Independent Australian and global macro analysis

Monday, May 6, 2019

Preview: RBA's May meeting

The Reserve Bank Australia's (RBA) latest monthly Board meeting will take place in Sydney today, with the decision to be announced via the Governor's Statement at 2:30PM (AEST). The RBA's benchmark cash rate has been unchanged at 1.50% since August 2016. Today, financial markets are pricing in around a 40% chance of a 0.25% cut, while economists surveyed by Bloomberg Australia are closely divided at 14 (cut) to 12 (no change). While today's outcome is finely balanced, both the markets and economists are in alignment that a rate cut is coming, it's just a question of timing.  



As it stands RBA's May meeting preview  

Last month, the Board held the cash rate steady at 1.50% for the 29th consecutive meeting, though there were two key developments. Firstly, the final line of the Governor's Statement was tweaked for the first time in around 2 years, noting that "The Board will continue to monitor developments and set monetary policy to support sustainable growth in the economy and achieve the inflation target over time", whereas it had previously said that maintaining its stance "...would be consistent with sustainable growth in the economy and achieving the inflation target over time". That subtle shift pointed to a 'data dependent' approach going forward.
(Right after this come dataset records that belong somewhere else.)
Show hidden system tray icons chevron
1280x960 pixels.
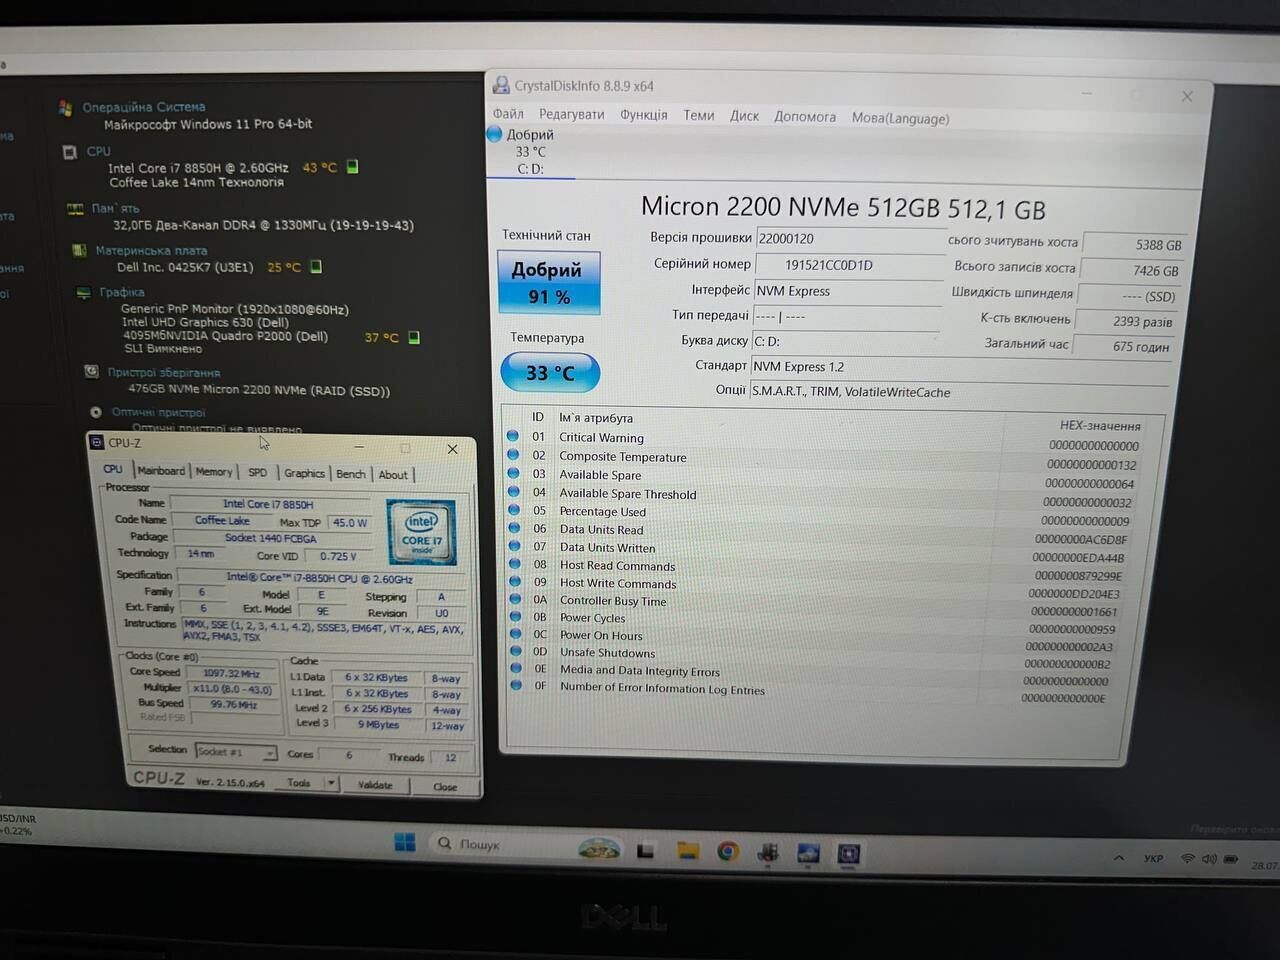pos(1119,857)
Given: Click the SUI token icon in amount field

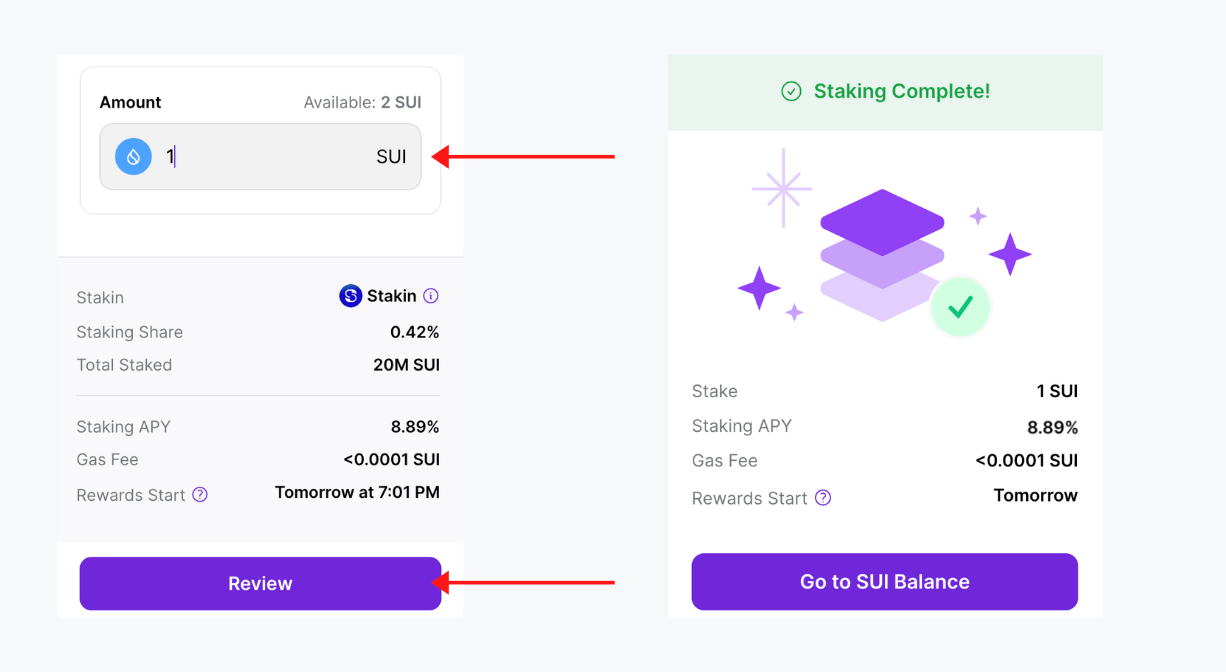Looking at the screenshot, I should pos(133,156).
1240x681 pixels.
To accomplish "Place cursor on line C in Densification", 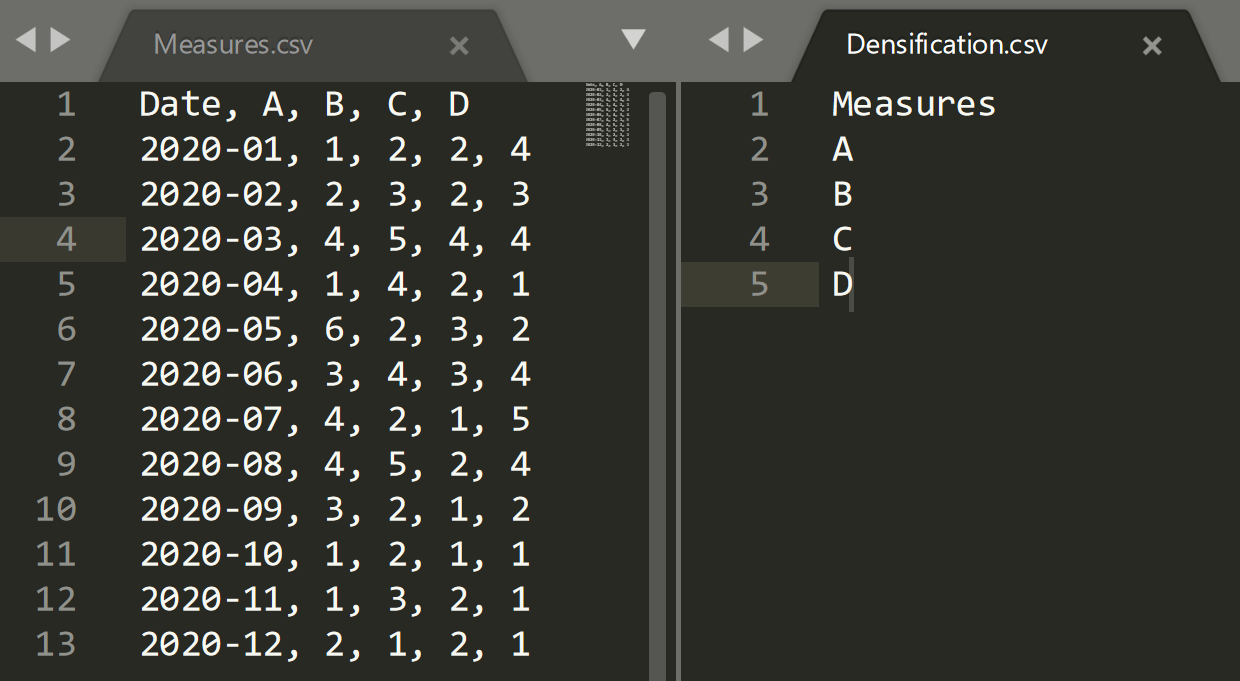I will pos(842,240).
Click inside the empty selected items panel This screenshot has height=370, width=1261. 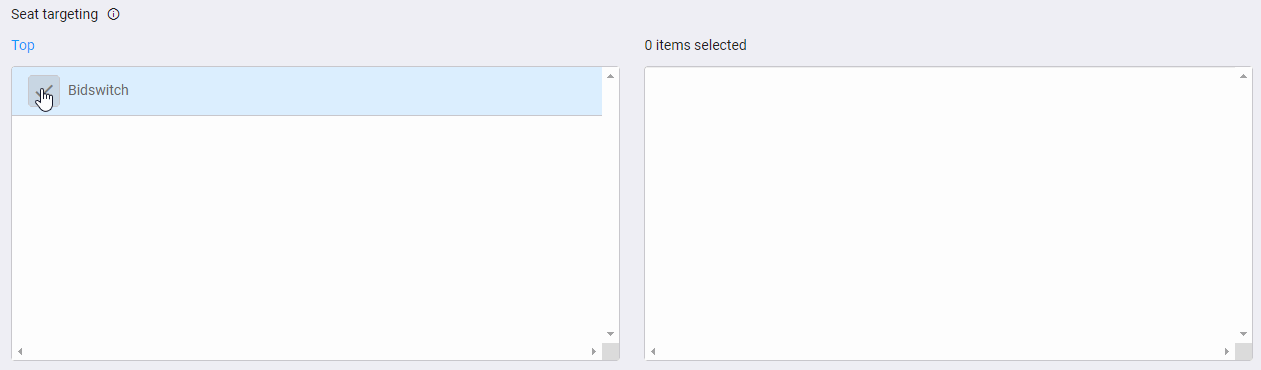pos(940,205)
Secondly, while the meeting minutes (released two weeks later) continued with the guidance that "there was not a strong case for a near-term adjustment in monetary policy", it mentioned the specific scenario in which the Board would be prepared to cut the cash rate; that being "where inflation did not move any higher and unemployment trended up".


Since then RBA's May meeting preview

Given the shift to data dependency, there have been two main developments since the Board last met. Firstly, March's employment report indicated that labour market conditions remained robust (see here), with employment increasing by a net 25,700 in the month (expected +15,000). Annual employment growth lifted from 2.3% to 2.4% and continues to remain well in front of growth in the labour force. The unemployment rate lifted from 4.9% to 5.0% as expected, though the participation rate also increased by 0.1ppt to 65.7%. Hours worked lifted sharply in the month by 0.7%, as annual growth accelerated to 3.2%.


Secondly, Q1's inflation data was much weaker than expected on both a headline and core basis (see here). Headline inflation slowed to 1.3%Y/Y from 1.8%Y/Y (expected 1.5%), while the core measure (average of trimmed mean and weighted median) decelerated to 1.42% from 1.73% (expected 1.65%) and moved further away from the RBA's 2-3% target. However, it is important to isolate the trimmed mean measure, which slowed to 1.60%Y/Y from 1.82%Y/Y. The RBA's forecasts for core inflation refer to the trimmed mean (as per February's Statement on Monetary Policy). The Bank expects this measure to reach 1.75% by mid-year and 2.0% by the end of the year, so in that context, the deceleration was not as severe.    



Today RBA's May meeting preview

It appears the key consideration for the Board will be around robust labour market conditions and a deceleration in inflation further away from the 2-3% target. On balance, given the labour market data has yet to deteriorate, it appears likely the Board will remain on hold today. The deceleration in inflation could be used to argue for a cut today, though the Bank has been consistent throughout recent communications in highlighting the importance of the labour market data, and in particular waiting to see how the 'tension' with slowing GDP growth resolves. With a resolution to that situation not yet clear and given the Bank is without an explicit easing bias, it may be a bit too early to see a move today.